あいつも、いいとこあんだな……。まぁ、性格破綻者だとは思うが、身内には甘いってことか。
「静雄さん?」
「え?あぁ、いや…。てか、あいつ出歩いて大丈夫なのか?一昨日退院したばっかりだろうが」
「え?あぁ、止めたんだけど、冷蔵庫の中見たら顔引きつらせてスーパー行っちゃった」
「……菓…山…(アイスとか、お菓子ばっかり入れてたから)」
その時の光景を思い出して、双子はこっそりと笑う。確か、止めようとした自分達に、兄はこう言ったのだ。
『臨兄!ダメだよ寝てなきゃ!』
『…傷、開(傷口が、開くよ…)…?』
『あ・の・な・ぁ……あの冷蔵庫の中身で、今日の夕飯どうしろって言うんだ!?傷が開く以前の問題にお前らの健康が心配だよ俺は!!』
と。臨也が入院して、しばらくは波江などが作り置きしていてくれたのを暖めて食べていたのだが、最近はもっぱら外食か弁当で、それは冷蔵庫を見てすぐに分かったらしい。
波江に言われて、野菜室の恐ろしい代物達を事前に処分していて良かったと二人は痛感した。もしアレもそのままだったら、かなり大変なことになっていただろう。

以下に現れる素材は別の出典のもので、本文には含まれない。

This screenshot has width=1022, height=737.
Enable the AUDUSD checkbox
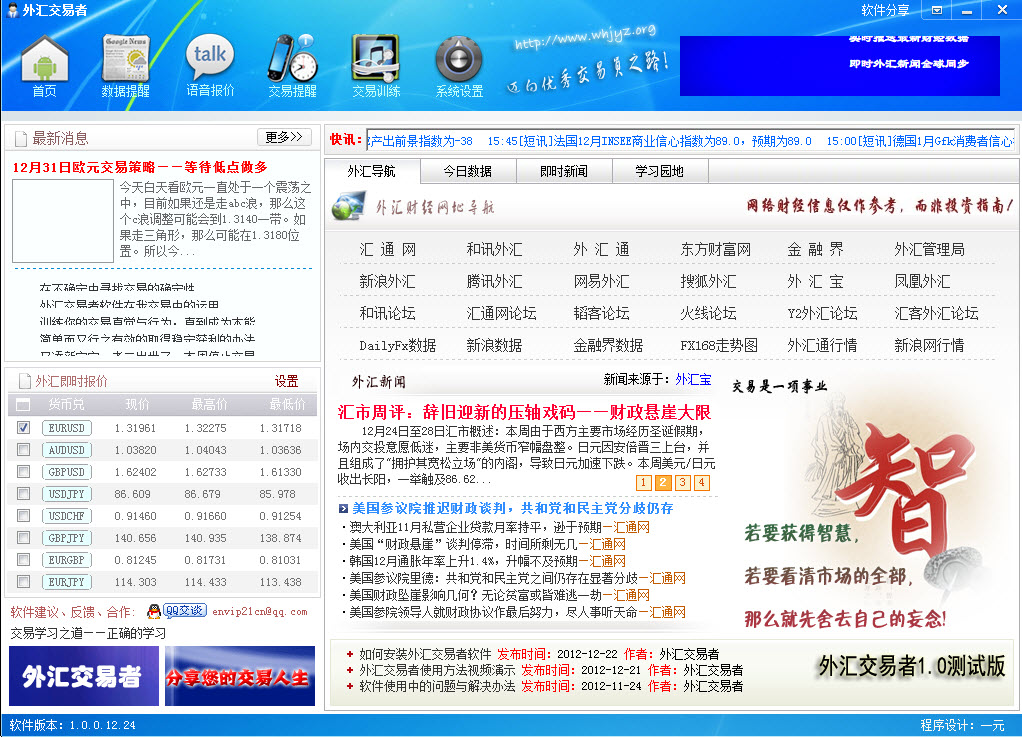(23, 449)
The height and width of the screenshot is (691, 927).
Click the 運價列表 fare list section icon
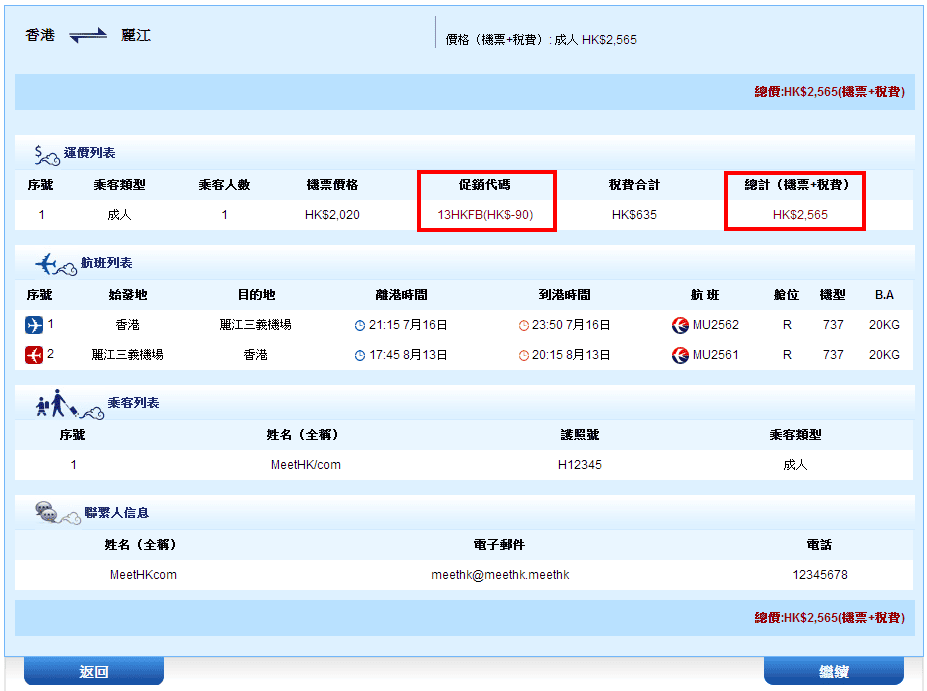point(47,154)
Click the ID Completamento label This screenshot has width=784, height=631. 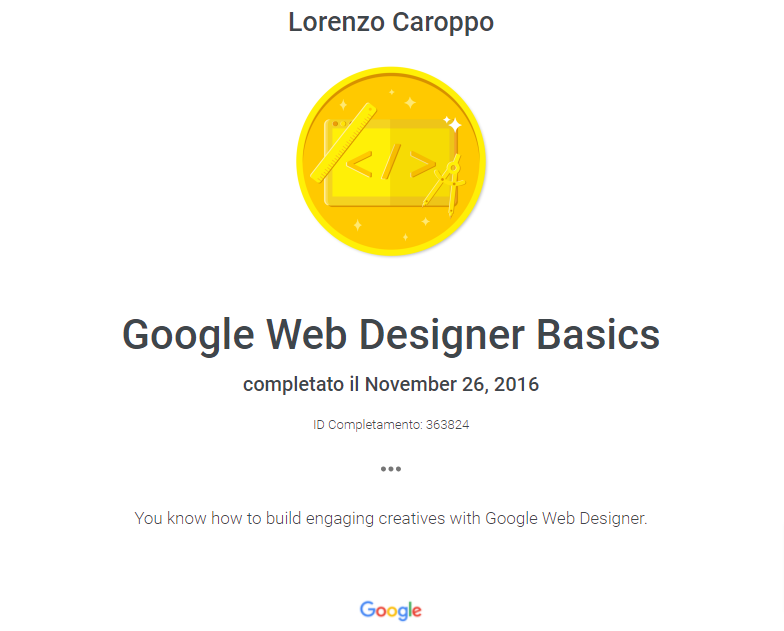pyautogui.click(x=367, y=424)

少し遠い目をしていた二人は、気まずそうに口を開いた静雄の言葉によってハッと現実に戻された。
「親戚とかは?」
「ん~…親の財産目当てとかが多かったよ?五分の一くらいむしり取られたけど、あとは臨兄がスイスの銀行に全部移して無事だったんだ~」
「…良、事(グッジョブ)」
グッと親指を立てる九瑠璃と、自分のことのように誇る舞流に、静雄はため息をついた。
その頃から腹黒だったのか。
「でも、あいつ大学出てたよな?」
「高校を中退して、バイトしながら大検受けてたよ?」
「……朝、晩。日(朝から晩まで、一日中)」
「…へぇ」
まさか、そこまで苦労していたとは思わなかった静雄は、中学の同級生だったと言っていた新羅に、聞いてみようかと思考をめぐらせた。もしかしたら、門田も知っているかもしれない。交通課に行った時、結構親しげだったし。
「何処の高校だったんだ?」
「ん~、夏休みに入ってすぐに止めちゃったんだけど…来神高校って言うの。池袋なんだけど知ってる?静雄さん」
「…………は?」
それは、聞きおぼえがあるも何も。
「…マジか?」
「マジ」
「真(本当)」
静雄が三年間過ごした、母校でもあった。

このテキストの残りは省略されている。